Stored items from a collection
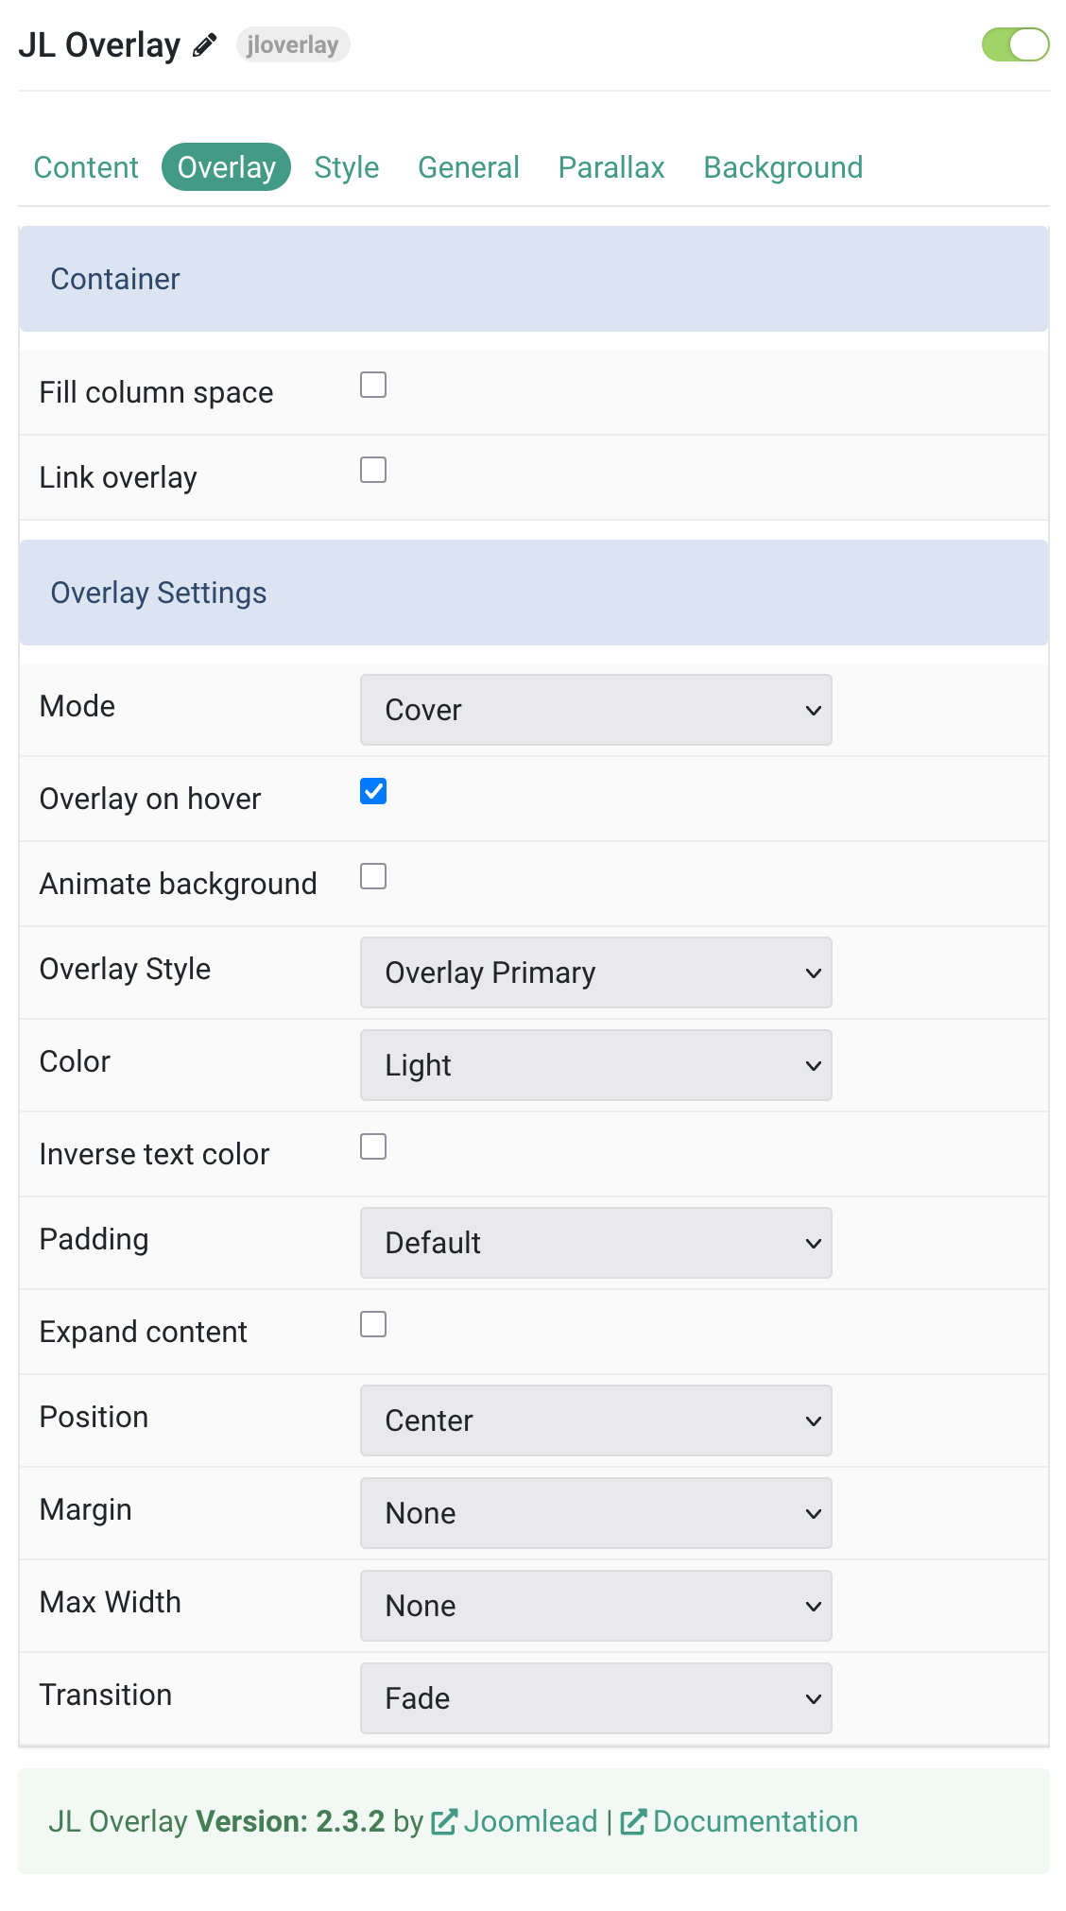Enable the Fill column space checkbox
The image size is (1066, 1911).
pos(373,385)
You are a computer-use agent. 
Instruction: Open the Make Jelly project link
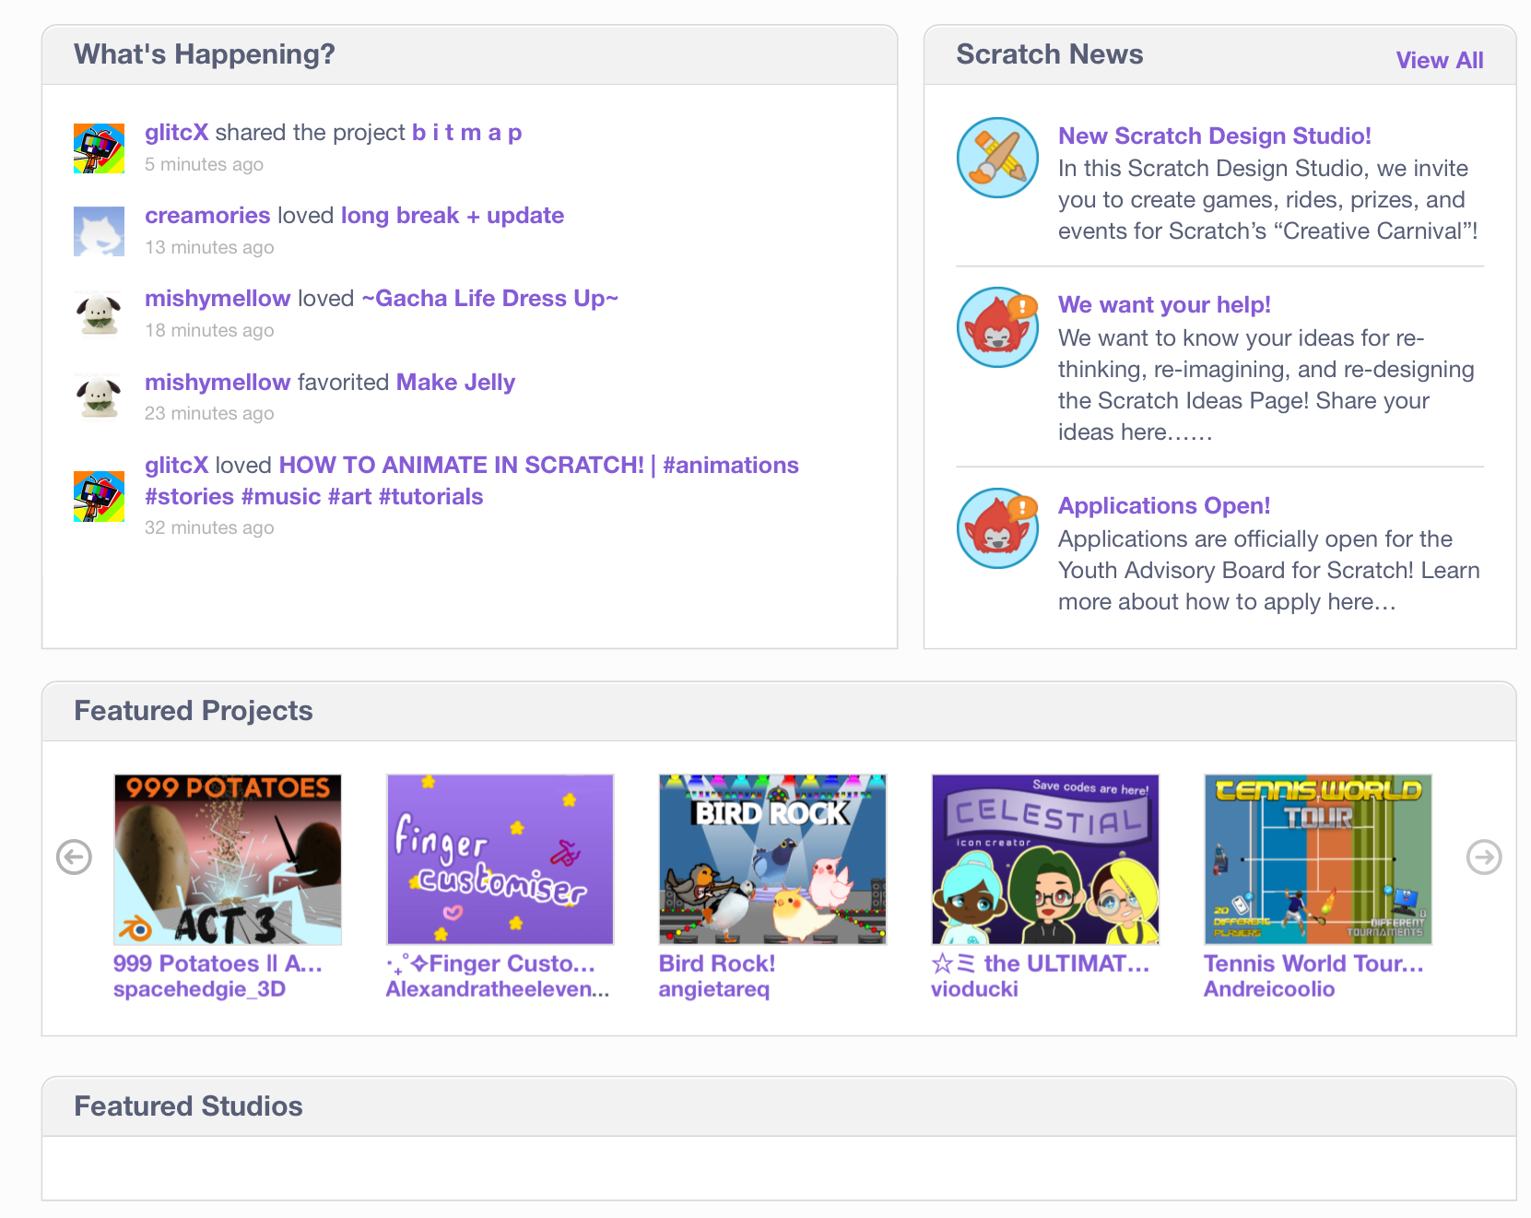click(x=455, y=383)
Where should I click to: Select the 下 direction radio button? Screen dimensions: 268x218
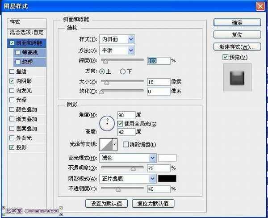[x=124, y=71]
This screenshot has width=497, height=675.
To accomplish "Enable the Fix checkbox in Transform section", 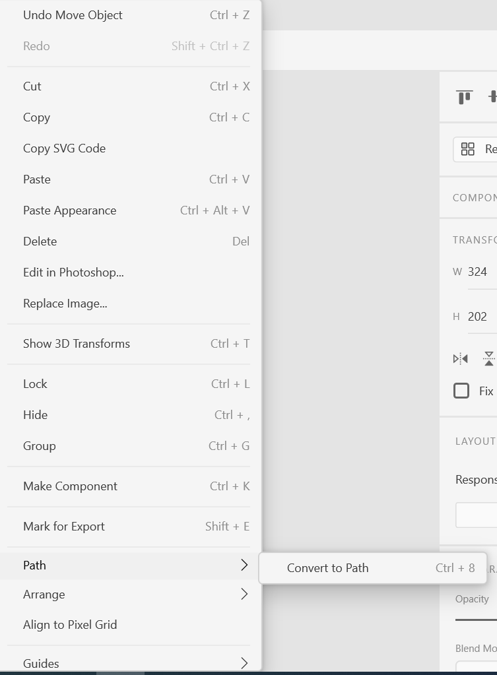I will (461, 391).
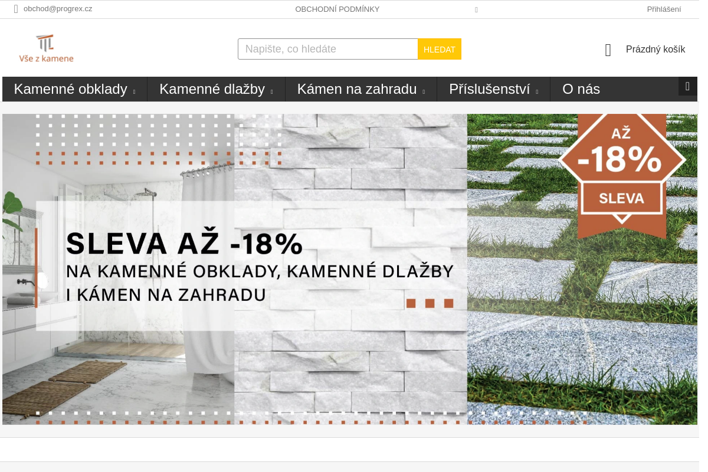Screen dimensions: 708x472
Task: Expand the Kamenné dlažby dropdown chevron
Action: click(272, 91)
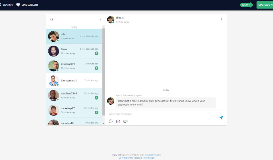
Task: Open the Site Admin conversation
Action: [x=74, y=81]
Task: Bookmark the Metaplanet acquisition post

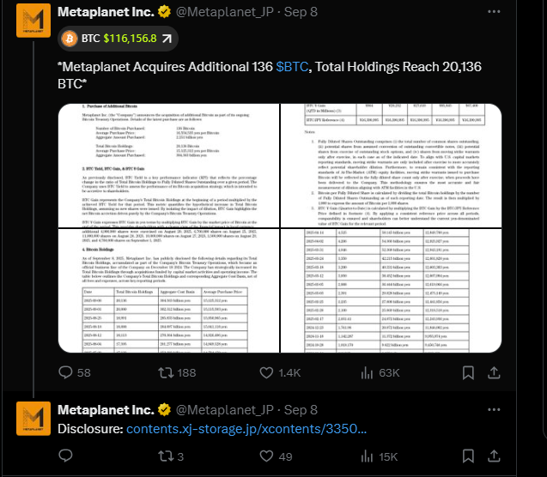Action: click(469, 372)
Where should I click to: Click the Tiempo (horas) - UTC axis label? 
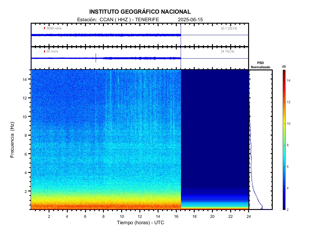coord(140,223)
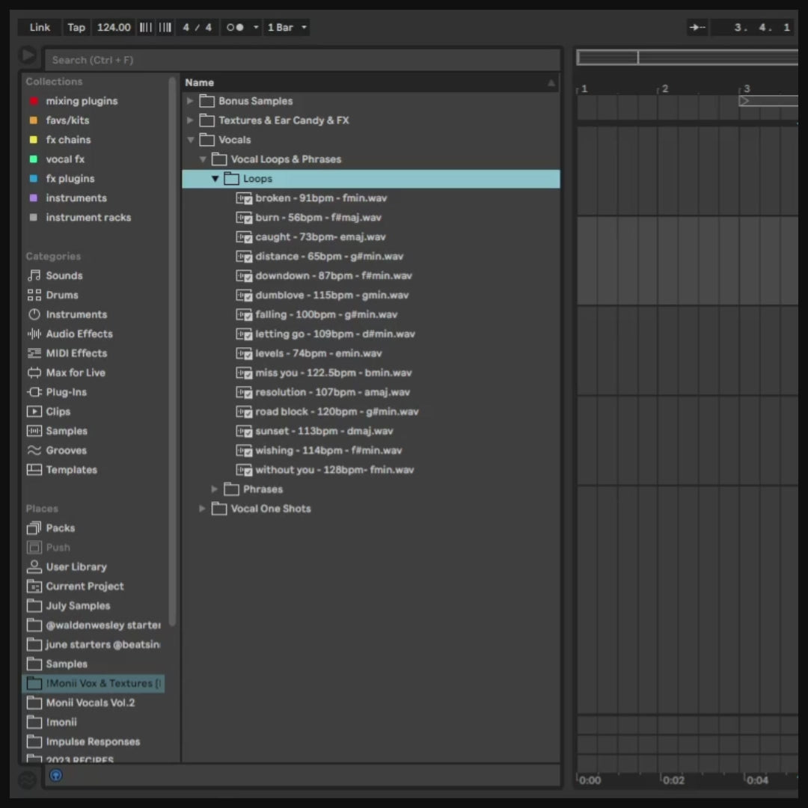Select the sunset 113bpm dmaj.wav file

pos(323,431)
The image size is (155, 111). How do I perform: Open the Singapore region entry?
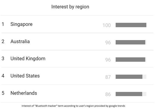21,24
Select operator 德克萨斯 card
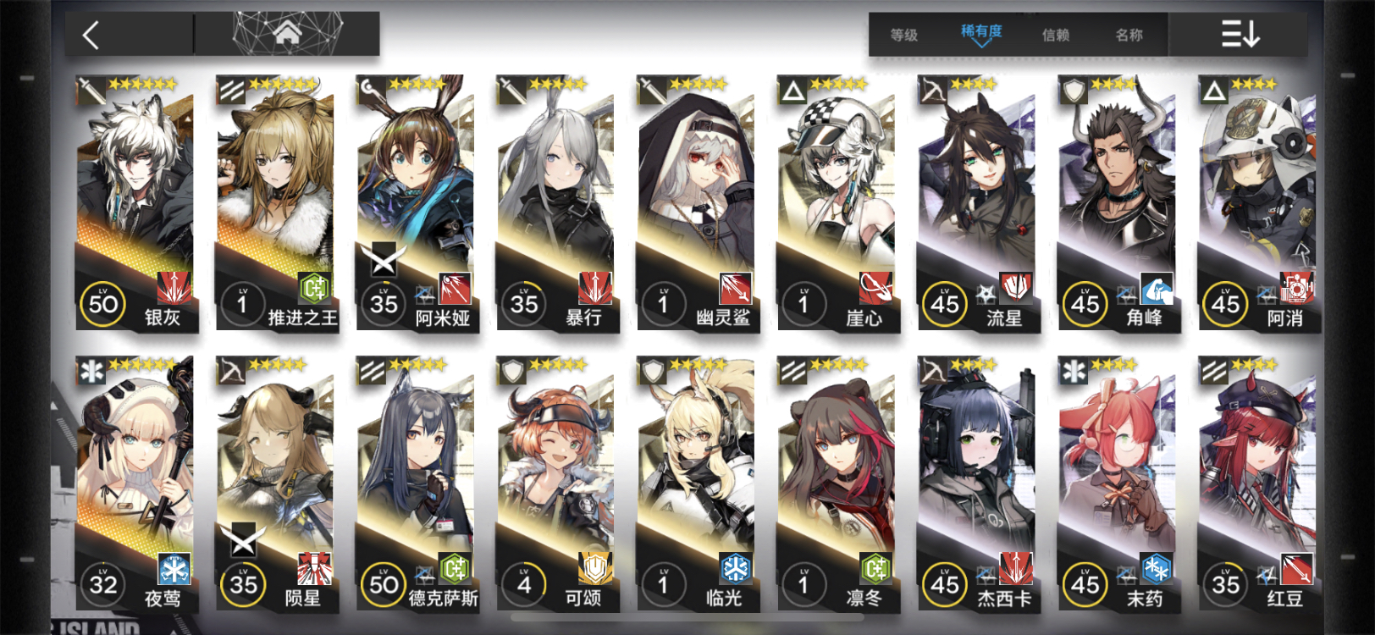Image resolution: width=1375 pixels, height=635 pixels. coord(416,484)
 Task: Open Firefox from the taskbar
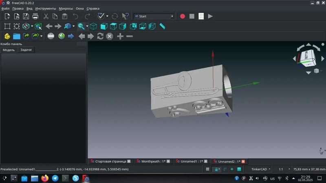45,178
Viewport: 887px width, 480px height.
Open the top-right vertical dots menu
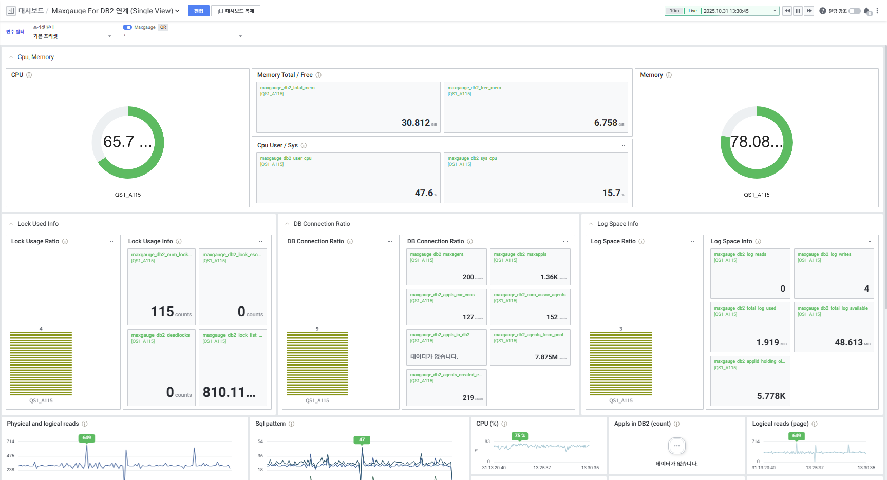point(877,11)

WHAT NEEDS TO BE DONE: Starting at the line that contains "Task: Open Firefox from the taskbar", write out every line through the final line of the entries, word for word; skip any pictures.

SOLUTION BELOW:
 Task: Open Firefox from the taskbar
45,178
Viewport: 887px width, 480px height.
Open the top-right vertical dots menu
point(877,11)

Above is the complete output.